Post-scarcity Economy - The Scarcity Problem

The Scarcity Problem

Scarcity is the fundamental economic problem of having seemingly unlimited human needs and wants, in a world of limited resources. It states that society has insufficient productive resources to fulfill all human wants and needs. Alternatively, scarcity implies that not all of society's goals can be pursued at the same time; trade-offs are made of one good against others. As such, the term post-scarcity economics may be somewhat paradoxical.
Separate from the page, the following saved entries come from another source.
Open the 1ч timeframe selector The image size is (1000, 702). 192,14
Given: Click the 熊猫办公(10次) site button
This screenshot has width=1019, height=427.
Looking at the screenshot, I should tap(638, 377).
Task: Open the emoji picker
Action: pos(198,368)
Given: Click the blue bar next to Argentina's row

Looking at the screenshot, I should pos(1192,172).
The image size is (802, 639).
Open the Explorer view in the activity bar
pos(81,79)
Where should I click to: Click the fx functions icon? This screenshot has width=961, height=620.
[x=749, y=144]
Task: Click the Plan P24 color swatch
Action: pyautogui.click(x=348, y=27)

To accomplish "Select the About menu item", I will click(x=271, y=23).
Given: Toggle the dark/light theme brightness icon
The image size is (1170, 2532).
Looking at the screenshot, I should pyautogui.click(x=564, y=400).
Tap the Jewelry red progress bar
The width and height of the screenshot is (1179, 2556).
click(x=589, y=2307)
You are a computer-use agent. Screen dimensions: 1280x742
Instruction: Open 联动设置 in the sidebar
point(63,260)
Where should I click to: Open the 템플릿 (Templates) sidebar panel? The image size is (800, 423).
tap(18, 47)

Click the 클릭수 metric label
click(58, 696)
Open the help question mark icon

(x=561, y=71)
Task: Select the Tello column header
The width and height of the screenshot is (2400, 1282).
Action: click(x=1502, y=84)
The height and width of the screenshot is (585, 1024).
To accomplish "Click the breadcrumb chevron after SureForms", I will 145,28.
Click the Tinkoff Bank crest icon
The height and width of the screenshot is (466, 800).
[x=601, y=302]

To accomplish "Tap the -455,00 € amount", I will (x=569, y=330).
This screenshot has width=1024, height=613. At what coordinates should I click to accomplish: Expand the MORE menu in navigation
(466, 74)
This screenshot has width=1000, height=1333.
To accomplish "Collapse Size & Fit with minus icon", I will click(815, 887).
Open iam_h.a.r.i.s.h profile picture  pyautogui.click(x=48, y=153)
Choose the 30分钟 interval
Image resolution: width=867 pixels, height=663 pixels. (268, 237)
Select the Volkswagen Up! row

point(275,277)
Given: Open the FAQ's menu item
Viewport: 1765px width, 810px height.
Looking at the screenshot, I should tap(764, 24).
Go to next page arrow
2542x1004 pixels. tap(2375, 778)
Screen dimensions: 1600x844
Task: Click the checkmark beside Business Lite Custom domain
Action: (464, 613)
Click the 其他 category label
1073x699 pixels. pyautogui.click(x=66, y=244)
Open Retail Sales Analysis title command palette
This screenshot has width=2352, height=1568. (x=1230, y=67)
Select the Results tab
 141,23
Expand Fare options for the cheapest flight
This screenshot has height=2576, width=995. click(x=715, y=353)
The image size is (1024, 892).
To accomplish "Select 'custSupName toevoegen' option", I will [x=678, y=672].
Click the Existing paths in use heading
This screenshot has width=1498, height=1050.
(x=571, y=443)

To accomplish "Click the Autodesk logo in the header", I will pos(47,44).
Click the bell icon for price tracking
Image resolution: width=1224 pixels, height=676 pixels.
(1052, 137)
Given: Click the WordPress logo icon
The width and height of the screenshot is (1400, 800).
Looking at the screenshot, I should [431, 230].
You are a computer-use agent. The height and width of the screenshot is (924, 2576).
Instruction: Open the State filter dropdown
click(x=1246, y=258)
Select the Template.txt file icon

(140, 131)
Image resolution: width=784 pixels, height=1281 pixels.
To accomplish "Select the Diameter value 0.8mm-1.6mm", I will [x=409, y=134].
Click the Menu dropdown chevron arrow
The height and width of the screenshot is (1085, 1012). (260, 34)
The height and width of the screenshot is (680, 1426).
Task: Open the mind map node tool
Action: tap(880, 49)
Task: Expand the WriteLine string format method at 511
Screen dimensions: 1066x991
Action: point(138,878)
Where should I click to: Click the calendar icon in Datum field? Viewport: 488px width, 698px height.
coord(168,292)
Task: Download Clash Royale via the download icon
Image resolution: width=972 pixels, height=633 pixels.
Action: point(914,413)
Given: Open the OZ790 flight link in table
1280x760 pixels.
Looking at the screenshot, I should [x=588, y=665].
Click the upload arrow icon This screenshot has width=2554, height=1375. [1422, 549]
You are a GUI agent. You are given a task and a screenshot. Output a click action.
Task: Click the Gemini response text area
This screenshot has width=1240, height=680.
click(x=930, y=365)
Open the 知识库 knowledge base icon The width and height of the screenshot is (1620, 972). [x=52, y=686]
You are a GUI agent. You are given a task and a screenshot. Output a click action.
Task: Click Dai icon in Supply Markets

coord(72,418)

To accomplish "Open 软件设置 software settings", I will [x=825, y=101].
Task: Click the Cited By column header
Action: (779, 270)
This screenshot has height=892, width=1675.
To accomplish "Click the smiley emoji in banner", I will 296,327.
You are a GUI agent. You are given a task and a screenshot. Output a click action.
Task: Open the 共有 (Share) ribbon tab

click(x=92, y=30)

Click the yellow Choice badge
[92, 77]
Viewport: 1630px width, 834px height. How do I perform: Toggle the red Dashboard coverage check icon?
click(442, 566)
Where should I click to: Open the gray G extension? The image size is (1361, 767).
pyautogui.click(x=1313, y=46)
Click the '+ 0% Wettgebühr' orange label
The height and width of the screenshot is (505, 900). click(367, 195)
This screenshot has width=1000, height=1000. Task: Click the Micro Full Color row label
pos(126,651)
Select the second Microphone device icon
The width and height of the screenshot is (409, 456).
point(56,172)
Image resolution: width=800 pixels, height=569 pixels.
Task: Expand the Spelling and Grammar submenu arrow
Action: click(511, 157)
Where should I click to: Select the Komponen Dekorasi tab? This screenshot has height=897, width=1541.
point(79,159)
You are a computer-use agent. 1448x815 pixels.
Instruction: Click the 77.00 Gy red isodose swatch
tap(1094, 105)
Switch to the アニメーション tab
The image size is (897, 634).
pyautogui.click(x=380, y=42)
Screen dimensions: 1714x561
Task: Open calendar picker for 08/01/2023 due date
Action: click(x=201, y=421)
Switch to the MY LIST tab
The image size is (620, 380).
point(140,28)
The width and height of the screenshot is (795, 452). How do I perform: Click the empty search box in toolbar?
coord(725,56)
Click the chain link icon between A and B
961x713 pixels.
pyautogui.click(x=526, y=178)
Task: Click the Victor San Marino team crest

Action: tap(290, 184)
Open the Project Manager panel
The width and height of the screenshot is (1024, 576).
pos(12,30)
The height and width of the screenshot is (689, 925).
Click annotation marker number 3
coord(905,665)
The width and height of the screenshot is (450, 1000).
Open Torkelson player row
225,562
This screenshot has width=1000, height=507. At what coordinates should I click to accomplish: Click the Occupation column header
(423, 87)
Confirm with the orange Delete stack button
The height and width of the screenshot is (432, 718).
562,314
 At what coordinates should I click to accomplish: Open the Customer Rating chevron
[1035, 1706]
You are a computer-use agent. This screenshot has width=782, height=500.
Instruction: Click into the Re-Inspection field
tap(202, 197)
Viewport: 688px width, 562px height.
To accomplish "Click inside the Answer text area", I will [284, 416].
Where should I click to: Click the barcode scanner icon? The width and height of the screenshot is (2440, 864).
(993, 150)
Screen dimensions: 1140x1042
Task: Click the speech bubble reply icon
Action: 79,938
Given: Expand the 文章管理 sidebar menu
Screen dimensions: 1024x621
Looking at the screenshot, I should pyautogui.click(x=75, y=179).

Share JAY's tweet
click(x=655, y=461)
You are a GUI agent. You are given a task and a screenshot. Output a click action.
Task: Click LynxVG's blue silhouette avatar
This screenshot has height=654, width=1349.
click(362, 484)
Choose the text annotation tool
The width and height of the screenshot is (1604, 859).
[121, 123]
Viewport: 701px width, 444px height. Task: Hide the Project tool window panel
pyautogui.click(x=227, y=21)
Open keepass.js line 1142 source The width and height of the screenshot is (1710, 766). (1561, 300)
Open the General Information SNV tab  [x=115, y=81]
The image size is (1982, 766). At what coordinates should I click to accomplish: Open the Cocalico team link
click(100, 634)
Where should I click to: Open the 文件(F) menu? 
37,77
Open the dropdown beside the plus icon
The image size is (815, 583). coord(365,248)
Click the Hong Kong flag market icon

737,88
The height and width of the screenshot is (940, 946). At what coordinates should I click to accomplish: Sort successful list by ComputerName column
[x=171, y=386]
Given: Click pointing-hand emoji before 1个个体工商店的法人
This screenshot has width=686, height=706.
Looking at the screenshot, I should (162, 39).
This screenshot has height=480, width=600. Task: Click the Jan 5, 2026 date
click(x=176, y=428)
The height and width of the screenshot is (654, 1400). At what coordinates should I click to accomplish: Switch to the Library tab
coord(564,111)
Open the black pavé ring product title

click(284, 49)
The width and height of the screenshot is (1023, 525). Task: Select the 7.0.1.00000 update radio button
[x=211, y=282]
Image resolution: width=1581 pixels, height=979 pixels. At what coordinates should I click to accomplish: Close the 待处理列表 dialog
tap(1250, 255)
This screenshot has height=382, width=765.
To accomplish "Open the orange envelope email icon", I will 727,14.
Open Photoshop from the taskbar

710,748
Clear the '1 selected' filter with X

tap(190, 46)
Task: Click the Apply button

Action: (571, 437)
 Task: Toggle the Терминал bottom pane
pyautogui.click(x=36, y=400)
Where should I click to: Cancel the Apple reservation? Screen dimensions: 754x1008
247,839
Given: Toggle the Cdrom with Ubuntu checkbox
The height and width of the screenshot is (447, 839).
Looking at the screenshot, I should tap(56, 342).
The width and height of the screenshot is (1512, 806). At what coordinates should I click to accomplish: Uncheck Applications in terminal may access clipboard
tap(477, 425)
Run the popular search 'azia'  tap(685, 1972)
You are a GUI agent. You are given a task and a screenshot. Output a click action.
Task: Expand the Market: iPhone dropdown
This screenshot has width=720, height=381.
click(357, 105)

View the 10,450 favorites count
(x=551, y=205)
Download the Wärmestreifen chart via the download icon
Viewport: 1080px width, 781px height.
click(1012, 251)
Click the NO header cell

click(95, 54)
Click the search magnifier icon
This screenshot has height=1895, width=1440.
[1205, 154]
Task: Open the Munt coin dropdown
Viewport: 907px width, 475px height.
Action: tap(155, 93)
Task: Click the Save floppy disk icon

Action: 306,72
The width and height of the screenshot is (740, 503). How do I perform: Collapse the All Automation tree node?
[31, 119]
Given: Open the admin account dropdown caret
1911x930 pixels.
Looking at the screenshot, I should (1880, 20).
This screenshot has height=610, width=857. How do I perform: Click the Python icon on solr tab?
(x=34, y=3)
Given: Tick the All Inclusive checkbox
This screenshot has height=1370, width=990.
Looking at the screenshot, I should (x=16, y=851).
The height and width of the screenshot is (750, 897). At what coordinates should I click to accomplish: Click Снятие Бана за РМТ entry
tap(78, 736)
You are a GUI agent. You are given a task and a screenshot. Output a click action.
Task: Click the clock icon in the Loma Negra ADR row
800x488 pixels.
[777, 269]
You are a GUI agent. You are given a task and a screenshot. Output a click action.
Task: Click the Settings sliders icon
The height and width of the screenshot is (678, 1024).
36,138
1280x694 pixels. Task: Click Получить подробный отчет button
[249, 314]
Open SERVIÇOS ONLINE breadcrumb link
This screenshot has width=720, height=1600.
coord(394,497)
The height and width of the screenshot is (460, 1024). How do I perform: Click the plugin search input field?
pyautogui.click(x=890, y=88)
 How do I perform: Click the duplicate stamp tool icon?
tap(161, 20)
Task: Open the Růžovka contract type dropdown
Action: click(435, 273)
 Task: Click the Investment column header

To quote a 1932 essay by Lionel Robbins, economics is "the science which studies human behaviour as a relationship between ends and scarce means which have alternative uses."

Economics in any and all forms rests on the assumption of conditions of natural or artificially enforced scarcity, far less than enough to supply everyone. The study of economics and its everyday business control and transactions tells you how each variation of the Price System makes an ideology of how to divide up that scarcity. You will find economics defined in terms of scarcity in every textbook on the subject, usually in the opening chapter. Without scarcity, some of them candidly admit, there would be no need for economics.

John A. Waring, "Technocracy and Humanism", Section 3 Newsletter, Feb. 1985, No. 18 and Mar. 1985, No. 19.

However, in Marxist economics, scarcity is said to be peripheral. Human wants in practice are not assumed to be infinite, but variable and ultimately conditioned. Scarcity, instead, is secondary to the issue of differential distribution within a society due to class, primarily between a producing class (e.g. slaves, peasants, the proletariat) and a surplus-taking class (e.g. slave owners, lords, the bourgeoisie).